Problem to work on ▸
Copy, in full, each line of the material that holds the word "below".

##### Supplied material

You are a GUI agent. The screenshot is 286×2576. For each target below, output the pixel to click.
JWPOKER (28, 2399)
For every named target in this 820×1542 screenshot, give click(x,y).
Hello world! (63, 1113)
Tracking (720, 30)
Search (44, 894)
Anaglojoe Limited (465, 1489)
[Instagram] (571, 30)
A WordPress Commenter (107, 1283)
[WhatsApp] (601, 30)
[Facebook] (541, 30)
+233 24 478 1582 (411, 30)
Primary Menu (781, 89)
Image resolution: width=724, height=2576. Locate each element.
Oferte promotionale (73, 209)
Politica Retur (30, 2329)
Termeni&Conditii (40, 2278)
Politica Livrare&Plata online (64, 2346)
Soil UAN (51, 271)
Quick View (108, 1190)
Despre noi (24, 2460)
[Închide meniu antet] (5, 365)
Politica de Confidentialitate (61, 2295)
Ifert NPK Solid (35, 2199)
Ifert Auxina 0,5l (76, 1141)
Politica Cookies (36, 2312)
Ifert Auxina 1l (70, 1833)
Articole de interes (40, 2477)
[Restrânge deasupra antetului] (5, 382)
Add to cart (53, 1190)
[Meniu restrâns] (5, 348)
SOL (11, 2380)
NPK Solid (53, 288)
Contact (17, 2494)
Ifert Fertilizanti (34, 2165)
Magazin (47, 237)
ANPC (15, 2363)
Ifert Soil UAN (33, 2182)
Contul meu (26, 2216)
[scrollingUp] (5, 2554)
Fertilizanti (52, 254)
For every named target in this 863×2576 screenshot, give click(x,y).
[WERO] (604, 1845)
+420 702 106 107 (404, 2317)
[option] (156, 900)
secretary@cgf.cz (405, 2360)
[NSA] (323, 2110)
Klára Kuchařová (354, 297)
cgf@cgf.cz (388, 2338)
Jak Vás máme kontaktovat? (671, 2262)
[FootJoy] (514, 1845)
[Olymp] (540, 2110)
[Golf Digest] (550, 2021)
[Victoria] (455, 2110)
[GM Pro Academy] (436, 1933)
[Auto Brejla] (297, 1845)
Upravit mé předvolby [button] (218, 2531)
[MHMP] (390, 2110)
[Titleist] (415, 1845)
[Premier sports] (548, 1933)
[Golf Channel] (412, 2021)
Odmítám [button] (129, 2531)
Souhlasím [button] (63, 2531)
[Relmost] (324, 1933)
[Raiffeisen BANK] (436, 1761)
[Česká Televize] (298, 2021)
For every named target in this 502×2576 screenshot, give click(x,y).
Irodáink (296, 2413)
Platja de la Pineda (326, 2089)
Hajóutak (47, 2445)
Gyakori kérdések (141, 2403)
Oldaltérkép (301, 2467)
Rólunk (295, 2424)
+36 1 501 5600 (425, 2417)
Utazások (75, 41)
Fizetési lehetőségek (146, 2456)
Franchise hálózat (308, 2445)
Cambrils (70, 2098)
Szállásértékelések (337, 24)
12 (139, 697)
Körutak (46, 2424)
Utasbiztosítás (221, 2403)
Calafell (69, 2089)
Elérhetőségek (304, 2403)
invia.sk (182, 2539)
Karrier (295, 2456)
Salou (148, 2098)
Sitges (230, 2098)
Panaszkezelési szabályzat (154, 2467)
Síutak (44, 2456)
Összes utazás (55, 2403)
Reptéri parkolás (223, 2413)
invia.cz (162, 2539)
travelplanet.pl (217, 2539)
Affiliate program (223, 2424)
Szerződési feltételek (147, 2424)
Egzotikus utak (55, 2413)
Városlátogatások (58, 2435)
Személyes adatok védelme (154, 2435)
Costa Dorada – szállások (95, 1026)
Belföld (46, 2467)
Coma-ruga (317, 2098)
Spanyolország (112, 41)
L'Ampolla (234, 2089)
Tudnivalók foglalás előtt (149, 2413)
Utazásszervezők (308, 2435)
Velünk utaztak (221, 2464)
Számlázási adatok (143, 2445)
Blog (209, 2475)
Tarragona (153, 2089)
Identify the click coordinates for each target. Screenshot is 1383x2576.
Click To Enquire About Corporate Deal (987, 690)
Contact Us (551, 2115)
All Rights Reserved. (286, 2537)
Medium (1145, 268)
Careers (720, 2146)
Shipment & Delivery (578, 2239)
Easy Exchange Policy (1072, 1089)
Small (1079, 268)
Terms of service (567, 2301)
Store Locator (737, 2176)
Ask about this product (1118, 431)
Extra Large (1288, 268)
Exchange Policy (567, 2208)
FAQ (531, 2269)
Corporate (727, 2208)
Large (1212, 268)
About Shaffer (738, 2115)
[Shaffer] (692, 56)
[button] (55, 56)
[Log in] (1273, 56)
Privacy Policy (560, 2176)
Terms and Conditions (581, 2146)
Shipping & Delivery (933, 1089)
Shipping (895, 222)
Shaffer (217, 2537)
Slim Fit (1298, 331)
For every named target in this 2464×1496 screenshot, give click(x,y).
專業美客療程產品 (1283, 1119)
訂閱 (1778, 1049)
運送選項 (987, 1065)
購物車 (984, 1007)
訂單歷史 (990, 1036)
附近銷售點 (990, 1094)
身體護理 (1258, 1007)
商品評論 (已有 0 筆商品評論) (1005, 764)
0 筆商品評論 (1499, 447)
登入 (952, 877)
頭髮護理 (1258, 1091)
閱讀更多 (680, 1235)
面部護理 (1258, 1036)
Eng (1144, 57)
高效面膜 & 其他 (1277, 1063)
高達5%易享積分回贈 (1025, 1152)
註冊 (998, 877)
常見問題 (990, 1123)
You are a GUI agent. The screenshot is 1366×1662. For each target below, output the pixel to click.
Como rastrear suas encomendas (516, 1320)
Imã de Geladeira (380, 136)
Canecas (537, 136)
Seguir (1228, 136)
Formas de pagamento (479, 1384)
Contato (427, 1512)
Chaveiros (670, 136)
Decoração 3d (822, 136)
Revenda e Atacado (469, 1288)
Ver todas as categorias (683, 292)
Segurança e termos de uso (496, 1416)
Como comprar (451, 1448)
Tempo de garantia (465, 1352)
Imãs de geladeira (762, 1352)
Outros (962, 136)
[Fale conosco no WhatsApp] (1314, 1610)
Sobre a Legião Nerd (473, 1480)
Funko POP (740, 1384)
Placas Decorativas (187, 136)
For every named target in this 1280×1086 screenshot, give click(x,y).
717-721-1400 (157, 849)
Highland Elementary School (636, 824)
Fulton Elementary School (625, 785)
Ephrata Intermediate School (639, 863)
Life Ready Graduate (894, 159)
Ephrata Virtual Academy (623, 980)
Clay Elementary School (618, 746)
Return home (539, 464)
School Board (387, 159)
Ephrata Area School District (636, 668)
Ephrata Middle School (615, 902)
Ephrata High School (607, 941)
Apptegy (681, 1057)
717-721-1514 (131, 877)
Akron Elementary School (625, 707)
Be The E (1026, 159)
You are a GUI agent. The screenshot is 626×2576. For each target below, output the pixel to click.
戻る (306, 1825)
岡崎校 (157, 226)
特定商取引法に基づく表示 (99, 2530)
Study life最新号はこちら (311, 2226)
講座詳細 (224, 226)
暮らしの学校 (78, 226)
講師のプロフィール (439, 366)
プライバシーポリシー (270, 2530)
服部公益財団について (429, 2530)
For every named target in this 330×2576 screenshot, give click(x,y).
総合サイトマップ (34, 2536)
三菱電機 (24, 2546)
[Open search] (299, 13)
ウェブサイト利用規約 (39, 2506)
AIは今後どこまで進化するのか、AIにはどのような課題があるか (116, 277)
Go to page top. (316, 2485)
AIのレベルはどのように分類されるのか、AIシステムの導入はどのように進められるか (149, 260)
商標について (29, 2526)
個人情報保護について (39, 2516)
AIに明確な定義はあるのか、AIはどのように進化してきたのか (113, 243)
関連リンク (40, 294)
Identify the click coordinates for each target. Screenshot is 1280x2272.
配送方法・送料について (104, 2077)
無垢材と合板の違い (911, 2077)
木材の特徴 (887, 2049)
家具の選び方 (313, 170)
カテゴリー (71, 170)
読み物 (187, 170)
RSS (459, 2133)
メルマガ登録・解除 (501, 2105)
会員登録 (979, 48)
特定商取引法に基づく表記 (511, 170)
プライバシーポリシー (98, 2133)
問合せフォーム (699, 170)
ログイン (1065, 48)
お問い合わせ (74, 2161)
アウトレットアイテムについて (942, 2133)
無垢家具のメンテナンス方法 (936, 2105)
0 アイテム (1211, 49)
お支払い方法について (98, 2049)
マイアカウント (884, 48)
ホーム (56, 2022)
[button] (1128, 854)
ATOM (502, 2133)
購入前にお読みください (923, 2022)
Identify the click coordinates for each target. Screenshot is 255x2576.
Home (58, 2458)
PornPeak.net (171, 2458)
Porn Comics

##########

Response area ▸
You are a GUI agent. The screenshot is 286×2576. For each target below, output the pixel to click.
You are a GUI agent. The screenshot is 1366×1662. For each target below, output the pixel to click.
You are a GUI agent. The screenshot is 626×2576. For each target below, output the pixel to click.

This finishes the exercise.